Written by: Jagger/Richard
Recorded: Olympic Sound Studios, London, England, May 12-June 5 and Sunset Sound Studios, Los Angeles, USA, Nov. 2-3 1969
Guest musicians: Byron Berline (fiddle), Nannette Newman (backing vocals)
*Data taken from Martin Elliott’s book THE ROLLING STONES COMPLETE RECORDING SESSIONS 1962-2012

From Songfacts:
This is a country version of “Honky Tonk Women,” which was released as a single a few months earlier. Keith Richards explained on a promotional interview disc: “On Let It Bleed, we put that other version of ‘Honky Tonk Women’ on because that’s how the song was originally written, as a real Hank Williams/Jimmie Rodgers, ’30s country song. And it got turned around to this other song by Mick Taylor, who got into a completely different feel, throwing it off the wall completely.”

This is based on Hank Williams’ “Honky Tonk Blues.”

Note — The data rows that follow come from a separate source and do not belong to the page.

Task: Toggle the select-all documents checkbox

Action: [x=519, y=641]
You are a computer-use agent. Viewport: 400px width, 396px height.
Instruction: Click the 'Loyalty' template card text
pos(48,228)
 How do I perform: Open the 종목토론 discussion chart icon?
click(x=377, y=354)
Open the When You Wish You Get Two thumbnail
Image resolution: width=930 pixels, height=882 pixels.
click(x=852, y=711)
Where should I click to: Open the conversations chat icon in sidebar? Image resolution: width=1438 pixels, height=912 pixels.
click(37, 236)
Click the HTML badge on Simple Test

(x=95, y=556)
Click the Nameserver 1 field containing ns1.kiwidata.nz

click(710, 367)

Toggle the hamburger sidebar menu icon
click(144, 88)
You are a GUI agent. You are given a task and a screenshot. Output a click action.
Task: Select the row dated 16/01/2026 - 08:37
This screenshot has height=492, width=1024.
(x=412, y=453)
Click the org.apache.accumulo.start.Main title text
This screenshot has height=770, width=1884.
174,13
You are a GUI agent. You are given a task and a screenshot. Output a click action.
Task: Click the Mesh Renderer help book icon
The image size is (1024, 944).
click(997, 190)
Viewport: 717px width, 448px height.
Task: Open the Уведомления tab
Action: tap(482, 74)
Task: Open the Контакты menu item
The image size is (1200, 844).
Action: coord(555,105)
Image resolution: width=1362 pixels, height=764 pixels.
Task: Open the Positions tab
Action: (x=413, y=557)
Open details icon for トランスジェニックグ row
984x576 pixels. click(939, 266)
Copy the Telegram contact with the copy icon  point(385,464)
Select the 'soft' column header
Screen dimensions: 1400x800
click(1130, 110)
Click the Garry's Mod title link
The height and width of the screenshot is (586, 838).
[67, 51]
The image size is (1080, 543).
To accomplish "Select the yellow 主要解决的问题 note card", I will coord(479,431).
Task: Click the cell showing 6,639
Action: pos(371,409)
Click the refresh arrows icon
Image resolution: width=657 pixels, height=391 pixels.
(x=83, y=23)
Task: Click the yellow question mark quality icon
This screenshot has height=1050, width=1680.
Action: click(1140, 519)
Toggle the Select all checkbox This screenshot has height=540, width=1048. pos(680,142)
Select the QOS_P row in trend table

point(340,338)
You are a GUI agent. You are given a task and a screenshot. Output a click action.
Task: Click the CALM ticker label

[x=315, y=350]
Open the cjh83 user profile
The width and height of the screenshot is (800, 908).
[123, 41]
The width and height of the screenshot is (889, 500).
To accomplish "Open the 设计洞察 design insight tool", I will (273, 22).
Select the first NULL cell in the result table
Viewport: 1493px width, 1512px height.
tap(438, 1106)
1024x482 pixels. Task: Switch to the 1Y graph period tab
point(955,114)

Mick Taylor, who took over lead guitar when Brian Jones died, recorded with The Stones for the first time on the Let It Bleed album.

Mick Taylor explained: “My part on ‘Country Honk’ wasn’t on a regular guitar; it was on one of those cheap little Selmer Hawaiian guitars, which I played on my lap in regular tuning.”

Byron Berline played fiddle. He was recorded on a Hollywood sidewalk, which accounts for the car horns in the background.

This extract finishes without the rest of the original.